> What is asked
a) In the mailing list post about valid URIs, what character range does HTML5 allow?
b) From the mailing list post, reproduce the passage that begins at the words "Everything else is" and stops after the words "UTF-8 then %-encode)".

W3C home > Mailing lists > Public > www-style@w3.org > May 2012

[css3-values] Invalid URI and IRI

From: Simon Sapin <simon.sapin@kozea.fr>
Date: Thu, 17 May 2012 12:12:21 +0200
Message-ID: <4FB4CF05.3070101@kozea.fr>
To: www-style list <www-style@w3.org>

There are multiple definitions of what is a valid URL/URI/IRI:

RFC 3986 (the latest on URIs) only uses a subset of ASCII characters. 
Everything else is invalid/illegal, including all characters above U+007F.

IRIs (RFC 3897) extend the grammar to allow most non-ASCII Unicode 
characters, and defines an how to turn an IRI into an URI (in short: 
UTF-8 then %-encode)

HTML5 (chapter 2.6: URLs) goes even further and allows all characters 
from U+0 to U+10FFFF although it has a convoluted way of saying it, and 
some string can still be invalid.

> Stored records
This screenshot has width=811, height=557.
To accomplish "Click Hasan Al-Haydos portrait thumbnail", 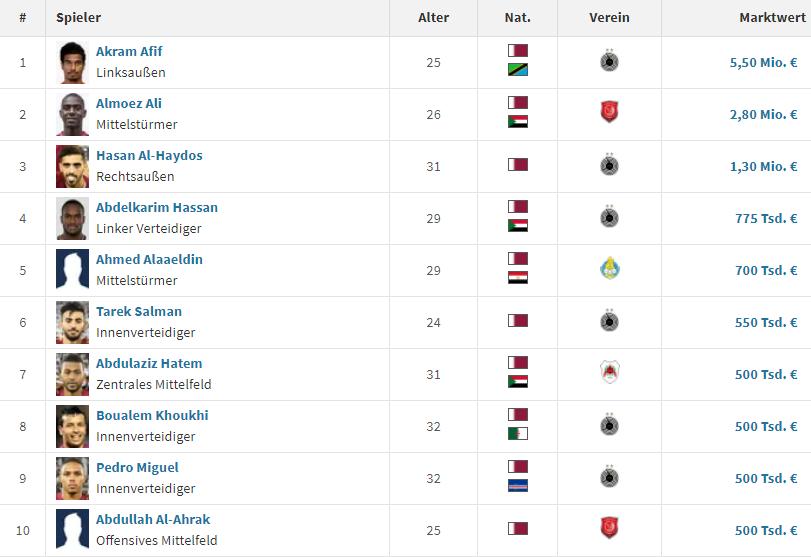I will tap(72, 166).
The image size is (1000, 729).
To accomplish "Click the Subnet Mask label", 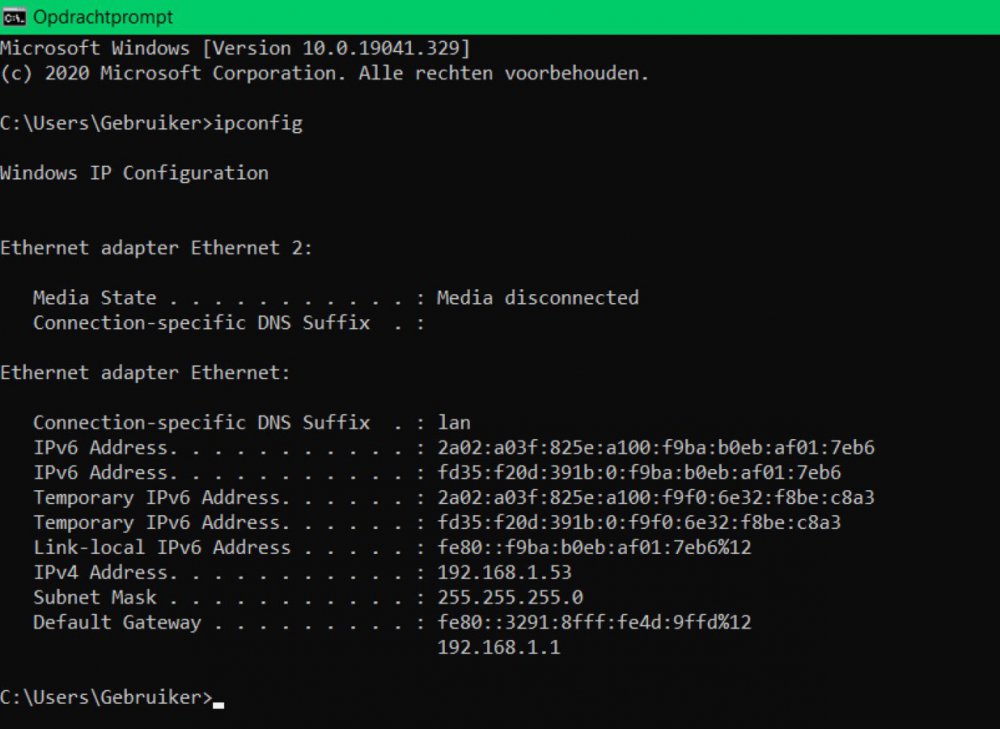I will [95, 598].
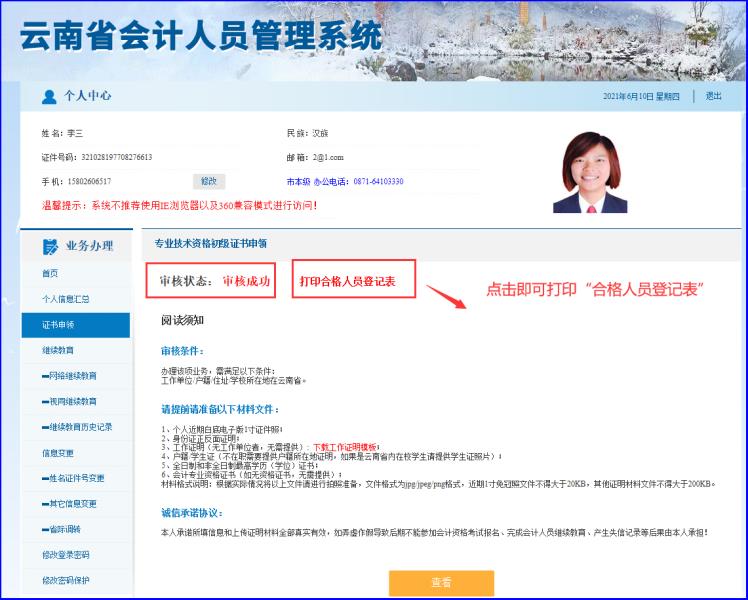Click the 下载工作证明模板 download link
The image size is (748, 600).
click(x=346, y=447)
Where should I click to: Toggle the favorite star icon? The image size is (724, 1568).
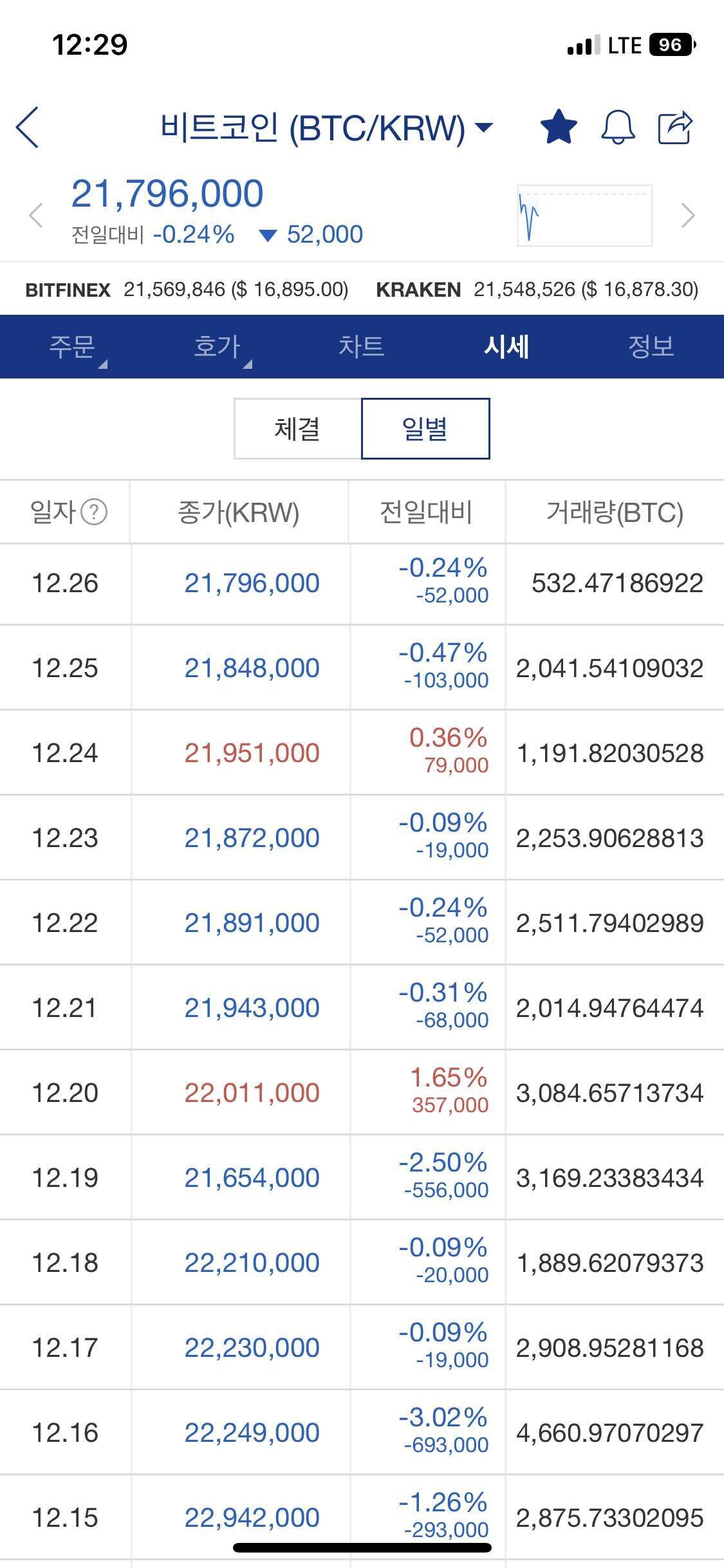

> Task results
a) All characters from U+0 to U+10FFFF.

b)
Everything else is invalid/illegal, including all characters above U+007F.

IRIs (RFC 3897) extend the grammar to allow most non-ASCII Unicode 
characters, and defines an how to turn an IRI into an URI (in short: 
UTF-8 then %-encode)